• **What to work on**
Reproduce everything from the start of the records down through the line containing "Looking at the screenshot, I should [x=323, y=113].", word for word.
-- start of Data for this exercise --
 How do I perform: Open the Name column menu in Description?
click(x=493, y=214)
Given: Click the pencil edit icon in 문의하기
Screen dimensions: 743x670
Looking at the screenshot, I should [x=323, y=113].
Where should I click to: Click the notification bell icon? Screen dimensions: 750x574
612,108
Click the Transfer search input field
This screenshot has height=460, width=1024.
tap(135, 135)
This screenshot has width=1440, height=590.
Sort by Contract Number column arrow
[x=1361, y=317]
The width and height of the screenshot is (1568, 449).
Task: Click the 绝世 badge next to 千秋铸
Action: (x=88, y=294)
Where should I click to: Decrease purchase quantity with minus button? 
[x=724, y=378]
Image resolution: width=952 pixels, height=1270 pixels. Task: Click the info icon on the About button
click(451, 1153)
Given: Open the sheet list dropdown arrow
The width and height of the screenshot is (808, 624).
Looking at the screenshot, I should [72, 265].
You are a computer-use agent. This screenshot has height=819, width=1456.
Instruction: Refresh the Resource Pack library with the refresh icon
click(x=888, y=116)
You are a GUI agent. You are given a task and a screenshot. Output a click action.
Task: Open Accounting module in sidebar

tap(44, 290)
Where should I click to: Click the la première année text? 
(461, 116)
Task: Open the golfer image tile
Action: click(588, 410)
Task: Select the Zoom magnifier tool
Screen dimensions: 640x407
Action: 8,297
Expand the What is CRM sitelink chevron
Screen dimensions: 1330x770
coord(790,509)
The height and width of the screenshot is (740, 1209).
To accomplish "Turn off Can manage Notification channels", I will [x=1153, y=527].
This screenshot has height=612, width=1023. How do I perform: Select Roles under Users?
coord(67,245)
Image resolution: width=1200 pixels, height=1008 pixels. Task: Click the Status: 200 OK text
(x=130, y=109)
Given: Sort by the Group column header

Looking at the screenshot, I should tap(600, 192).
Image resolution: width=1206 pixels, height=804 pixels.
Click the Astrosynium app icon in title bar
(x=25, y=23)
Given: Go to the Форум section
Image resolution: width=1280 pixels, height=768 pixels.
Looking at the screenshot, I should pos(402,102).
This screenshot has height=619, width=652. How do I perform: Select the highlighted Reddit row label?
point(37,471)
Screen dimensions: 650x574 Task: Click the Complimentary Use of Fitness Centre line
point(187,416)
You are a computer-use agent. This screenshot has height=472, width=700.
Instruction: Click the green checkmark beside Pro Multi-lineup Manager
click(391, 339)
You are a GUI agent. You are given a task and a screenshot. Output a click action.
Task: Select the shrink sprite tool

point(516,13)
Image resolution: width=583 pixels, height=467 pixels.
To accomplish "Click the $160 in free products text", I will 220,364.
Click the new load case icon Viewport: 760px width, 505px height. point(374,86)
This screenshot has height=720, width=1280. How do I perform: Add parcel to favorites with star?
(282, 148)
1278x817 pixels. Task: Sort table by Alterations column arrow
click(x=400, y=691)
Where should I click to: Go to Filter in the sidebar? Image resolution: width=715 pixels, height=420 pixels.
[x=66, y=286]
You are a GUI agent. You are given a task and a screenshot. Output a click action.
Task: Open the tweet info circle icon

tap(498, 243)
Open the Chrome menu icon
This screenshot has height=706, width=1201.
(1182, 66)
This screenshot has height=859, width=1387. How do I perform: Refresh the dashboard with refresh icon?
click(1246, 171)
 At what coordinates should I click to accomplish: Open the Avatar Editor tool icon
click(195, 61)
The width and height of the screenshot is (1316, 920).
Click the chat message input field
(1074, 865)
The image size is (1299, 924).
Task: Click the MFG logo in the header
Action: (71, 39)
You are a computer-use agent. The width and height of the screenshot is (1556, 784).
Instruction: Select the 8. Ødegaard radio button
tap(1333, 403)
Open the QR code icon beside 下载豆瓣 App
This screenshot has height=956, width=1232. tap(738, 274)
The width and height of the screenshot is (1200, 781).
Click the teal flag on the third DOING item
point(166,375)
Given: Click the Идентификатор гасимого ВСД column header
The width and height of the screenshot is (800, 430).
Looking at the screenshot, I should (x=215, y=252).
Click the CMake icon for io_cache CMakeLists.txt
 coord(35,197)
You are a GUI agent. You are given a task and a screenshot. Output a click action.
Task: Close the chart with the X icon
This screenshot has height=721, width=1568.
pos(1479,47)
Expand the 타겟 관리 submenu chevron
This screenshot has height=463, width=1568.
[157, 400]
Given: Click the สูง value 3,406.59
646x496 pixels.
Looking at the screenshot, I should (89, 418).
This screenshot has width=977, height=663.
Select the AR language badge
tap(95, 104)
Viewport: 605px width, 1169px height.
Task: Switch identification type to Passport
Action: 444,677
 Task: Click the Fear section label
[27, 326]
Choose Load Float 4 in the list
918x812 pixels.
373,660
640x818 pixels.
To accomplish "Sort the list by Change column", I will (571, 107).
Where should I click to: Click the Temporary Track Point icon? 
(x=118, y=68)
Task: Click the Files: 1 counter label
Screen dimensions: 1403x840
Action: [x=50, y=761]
-- end of Data for this exercise --
• **Solution for this problem**
 How do I perform: Open the Name column menu in Description?
click(x=493, y=214)
Given: Click the pencil edit icon in 문의하기
Screen dimensions: 743x670
Looking at the screenshot, I should [x=323, y=113].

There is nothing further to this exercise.